—Bon, citoyenne Plumeau; mais le vin de Saumur, à mon avis du moins, ne vaut rien sans le fromage de Brie, répondit le capitaine, qui, avant d'émettre ce système, avait regardé avec soin autour de lui et avait remarqué parmi les différents comestibles, qu'étalaient orgueilleusement les rayons de la cantine, l'absence de ce comestible apprécié par lui.

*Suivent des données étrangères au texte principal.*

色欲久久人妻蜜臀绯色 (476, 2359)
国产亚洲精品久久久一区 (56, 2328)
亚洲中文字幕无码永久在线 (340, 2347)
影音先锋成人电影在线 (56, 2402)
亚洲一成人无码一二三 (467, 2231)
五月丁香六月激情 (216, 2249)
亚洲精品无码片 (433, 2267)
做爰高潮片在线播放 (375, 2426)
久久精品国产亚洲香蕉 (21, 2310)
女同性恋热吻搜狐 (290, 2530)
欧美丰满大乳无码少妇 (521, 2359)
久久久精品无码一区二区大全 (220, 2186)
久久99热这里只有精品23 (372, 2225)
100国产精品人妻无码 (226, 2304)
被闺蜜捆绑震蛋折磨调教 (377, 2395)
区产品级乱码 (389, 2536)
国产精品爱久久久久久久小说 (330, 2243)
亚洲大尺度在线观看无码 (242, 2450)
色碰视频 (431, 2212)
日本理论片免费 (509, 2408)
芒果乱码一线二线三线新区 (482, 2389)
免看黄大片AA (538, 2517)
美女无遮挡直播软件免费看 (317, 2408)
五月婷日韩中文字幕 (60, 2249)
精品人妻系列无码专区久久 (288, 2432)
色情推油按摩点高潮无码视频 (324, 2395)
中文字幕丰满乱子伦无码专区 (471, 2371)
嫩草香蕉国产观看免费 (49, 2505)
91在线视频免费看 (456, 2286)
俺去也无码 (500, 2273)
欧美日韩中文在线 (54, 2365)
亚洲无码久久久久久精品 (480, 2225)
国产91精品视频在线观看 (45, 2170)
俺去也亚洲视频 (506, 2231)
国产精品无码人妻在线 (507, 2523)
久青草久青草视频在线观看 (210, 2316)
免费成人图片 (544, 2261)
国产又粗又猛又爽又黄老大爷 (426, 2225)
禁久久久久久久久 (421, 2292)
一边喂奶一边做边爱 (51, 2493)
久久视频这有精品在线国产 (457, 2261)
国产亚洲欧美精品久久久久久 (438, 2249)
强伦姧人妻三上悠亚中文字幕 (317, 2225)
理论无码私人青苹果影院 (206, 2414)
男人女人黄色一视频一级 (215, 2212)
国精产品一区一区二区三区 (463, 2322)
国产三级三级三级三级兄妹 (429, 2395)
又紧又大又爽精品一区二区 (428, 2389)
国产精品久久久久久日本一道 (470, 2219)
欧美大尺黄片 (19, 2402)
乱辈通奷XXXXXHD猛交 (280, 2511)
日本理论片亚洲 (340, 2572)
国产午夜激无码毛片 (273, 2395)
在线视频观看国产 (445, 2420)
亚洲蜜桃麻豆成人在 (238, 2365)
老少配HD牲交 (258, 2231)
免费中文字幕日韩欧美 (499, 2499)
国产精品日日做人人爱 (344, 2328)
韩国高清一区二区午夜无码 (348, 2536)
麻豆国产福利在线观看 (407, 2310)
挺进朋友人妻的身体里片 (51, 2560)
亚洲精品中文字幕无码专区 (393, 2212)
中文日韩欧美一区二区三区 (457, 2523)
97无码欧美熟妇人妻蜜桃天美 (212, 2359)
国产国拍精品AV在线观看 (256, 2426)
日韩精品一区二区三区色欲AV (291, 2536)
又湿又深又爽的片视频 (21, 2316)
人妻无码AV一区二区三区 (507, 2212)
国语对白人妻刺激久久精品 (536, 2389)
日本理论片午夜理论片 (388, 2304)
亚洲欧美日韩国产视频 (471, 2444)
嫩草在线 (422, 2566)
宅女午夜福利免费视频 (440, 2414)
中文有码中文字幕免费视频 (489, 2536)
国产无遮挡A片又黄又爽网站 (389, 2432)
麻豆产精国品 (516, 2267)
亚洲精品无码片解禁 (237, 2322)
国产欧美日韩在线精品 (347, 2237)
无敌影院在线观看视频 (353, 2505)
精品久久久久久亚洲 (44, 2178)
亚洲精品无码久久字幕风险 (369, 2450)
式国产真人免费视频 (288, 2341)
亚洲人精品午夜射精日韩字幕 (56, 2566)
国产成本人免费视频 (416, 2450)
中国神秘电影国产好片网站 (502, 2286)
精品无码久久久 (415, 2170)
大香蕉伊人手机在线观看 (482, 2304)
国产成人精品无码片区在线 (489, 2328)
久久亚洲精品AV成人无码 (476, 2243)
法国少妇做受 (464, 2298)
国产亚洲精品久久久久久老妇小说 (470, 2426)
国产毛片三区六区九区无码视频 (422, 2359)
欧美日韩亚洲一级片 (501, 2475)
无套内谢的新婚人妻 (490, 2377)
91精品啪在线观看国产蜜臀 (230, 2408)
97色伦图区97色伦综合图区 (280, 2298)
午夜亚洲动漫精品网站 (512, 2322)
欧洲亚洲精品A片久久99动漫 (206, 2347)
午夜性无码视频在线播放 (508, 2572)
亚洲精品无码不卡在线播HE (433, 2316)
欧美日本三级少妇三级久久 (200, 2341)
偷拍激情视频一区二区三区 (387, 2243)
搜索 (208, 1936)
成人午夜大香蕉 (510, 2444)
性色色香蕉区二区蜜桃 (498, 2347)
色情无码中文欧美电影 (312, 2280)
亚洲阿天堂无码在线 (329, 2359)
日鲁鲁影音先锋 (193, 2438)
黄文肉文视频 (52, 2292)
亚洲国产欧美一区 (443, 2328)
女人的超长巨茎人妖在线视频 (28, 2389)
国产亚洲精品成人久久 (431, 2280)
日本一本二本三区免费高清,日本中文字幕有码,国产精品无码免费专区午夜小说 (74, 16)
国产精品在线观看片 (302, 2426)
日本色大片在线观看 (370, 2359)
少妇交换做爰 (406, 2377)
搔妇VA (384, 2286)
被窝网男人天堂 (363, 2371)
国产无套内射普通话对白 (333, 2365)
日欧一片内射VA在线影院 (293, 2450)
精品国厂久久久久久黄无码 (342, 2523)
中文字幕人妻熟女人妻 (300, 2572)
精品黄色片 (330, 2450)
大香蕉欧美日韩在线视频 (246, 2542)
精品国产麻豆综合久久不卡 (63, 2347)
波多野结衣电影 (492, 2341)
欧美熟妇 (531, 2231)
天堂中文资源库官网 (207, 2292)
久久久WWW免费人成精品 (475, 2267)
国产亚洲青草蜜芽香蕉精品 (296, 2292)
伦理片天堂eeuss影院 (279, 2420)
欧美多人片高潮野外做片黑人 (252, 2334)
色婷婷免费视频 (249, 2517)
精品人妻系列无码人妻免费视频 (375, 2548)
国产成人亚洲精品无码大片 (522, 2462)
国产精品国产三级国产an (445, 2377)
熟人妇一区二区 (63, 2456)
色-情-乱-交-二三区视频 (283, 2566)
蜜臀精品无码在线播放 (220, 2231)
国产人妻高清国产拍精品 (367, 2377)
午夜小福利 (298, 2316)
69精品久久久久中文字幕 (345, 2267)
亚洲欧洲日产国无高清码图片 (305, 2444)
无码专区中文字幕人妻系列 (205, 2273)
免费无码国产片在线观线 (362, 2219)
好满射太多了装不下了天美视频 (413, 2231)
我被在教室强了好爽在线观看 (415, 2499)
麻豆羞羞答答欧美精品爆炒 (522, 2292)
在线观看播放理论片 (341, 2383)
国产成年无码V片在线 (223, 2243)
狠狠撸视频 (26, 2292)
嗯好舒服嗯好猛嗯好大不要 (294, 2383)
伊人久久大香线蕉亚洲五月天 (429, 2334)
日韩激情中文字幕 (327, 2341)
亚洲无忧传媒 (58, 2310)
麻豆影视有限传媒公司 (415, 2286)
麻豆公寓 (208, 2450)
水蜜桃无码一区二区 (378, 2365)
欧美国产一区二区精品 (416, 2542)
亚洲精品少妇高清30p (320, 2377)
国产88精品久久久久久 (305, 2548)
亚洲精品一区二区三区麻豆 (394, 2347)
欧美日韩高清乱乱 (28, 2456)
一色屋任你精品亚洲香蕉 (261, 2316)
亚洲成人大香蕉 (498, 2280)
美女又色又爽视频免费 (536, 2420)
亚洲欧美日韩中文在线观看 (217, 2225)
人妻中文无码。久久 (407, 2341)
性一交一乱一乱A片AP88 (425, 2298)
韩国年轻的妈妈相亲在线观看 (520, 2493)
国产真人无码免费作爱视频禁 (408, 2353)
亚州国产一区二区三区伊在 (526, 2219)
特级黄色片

—Ah! mon capitaine, c'est comme un fait exprès, mais le dernier morceau vient d'être enlevé.

—Alors, dit le capitaine, pas de fromage de Brie, pas de vin de Saumur; et remarque, citoyenne, que la consommation en valait la peine, attendu que je comptais en offrir à toute la compagnie.

—Mon capitaine, je te demande cinq minutes et je cours en chercher chez le citoyen concierge qui me fait concurrence, et qui en a toujours; je le payerai plus cher, mais tu es trop bon patriote pour ne pas m'en dédommager.

—Oui, oui, va, répondit Dixmer, et nous, pendant ce temps, nous allons descendre à la cave et choisir nous-mêmes notre vin.

—Fais comme chez toi, capitaine, fais. Et la veuve Plumeau se mit à courir de toutes ses forces vers la loge du concierge, tandis que le capitaine et le chasseur, munis d'une chandelle, soulevaient la trappe et descendaient dans la cave.

—Bon! dit Morand après un instant d'examen, la cave s'avance dans la direction de la rue Porte-Foin. Elle est profonde de neuf à dix pieds, et il n'y a aucune maçonnerie.

—Quelle est la nature du sol? demanda Dixmer.

—Tuf crayeux. Ce sont des terres rapportées; tous ces jardins ont été bouleversés à plusieurs reprises, il n'y a de roche nulle part.

—Vite, s'écria Dixmer, j'entends les sabots de notre vivandière; prenez deux bouteilles de vin et remontons.